HOW TO COMPLETE THIS TASK
In the listing below, find the line that contains "JOM USRAH DI" and the line that contains "Istiadat Pertabalan Paduka". Quote both and every line between them, exactly, and nothing more.

DATA EXTRACTS
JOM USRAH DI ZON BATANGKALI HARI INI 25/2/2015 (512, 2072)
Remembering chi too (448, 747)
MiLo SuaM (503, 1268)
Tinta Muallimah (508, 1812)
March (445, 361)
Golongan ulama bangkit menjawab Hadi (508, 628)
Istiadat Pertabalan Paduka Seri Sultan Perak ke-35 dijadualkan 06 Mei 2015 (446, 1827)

--

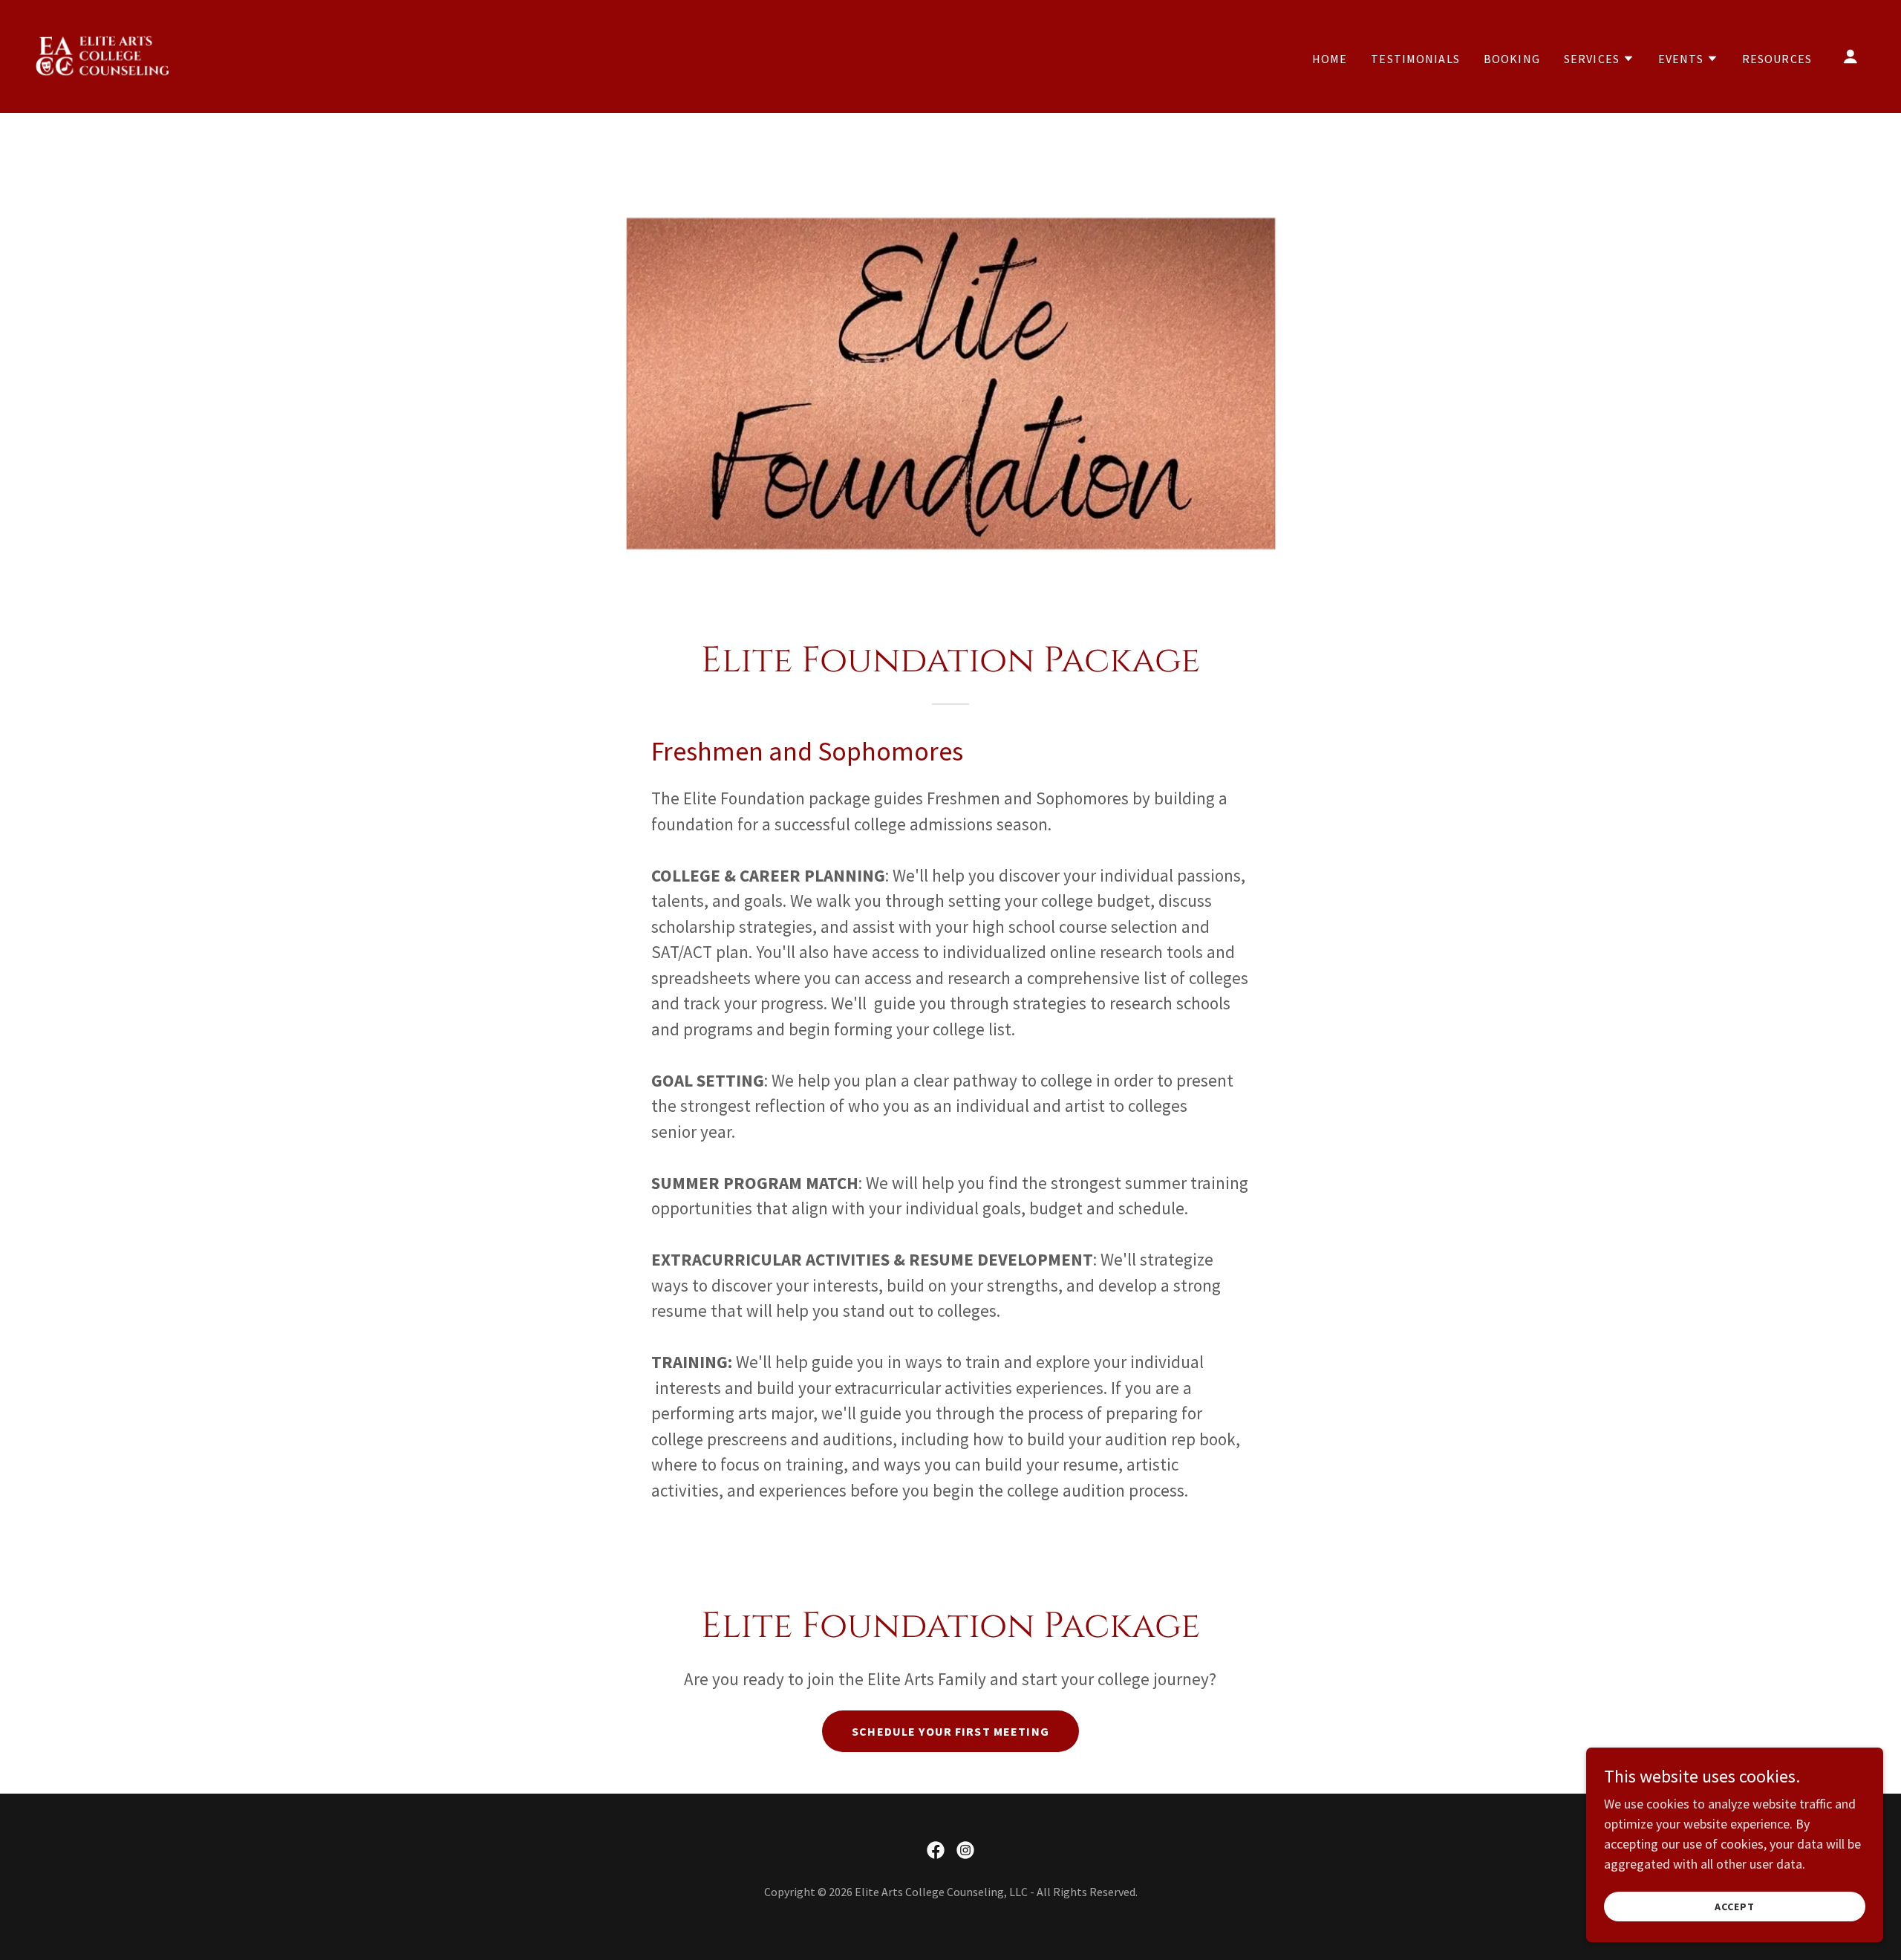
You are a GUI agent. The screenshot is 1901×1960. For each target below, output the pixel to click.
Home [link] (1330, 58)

==

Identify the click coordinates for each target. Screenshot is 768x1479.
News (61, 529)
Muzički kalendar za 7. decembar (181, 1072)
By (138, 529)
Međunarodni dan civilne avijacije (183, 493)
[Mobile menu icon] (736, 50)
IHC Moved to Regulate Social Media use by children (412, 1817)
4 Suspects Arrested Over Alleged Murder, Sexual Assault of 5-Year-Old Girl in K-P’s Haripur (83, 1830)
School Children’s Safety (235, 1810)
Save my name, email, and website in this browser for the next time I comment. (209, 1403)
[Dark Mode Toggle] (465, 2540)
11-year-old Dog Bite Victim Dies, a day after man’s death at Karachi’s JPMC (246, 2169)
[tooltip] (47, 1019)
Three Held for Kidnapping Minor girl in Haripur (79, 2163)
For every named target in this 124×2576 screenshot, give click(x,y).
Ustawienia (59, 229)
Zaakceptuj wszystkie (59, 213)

ANSWER BELOW
JOM USRAH DI ZON BATANGKALI HARI INI 25/2/2015 (512, 2072)
Remembering chi too (448, 747)
MiLo SuaM (503, 1268)
Tinta Muallimah (508, 1812)
March (445, 361)
Golongan ulama bangkit menjawab Hadi (508, 628)
Istiadat Pertabalan Paduka Seri Sultan Perak ke-35 dijadualkan 06 Mei 2015 (446, 1827)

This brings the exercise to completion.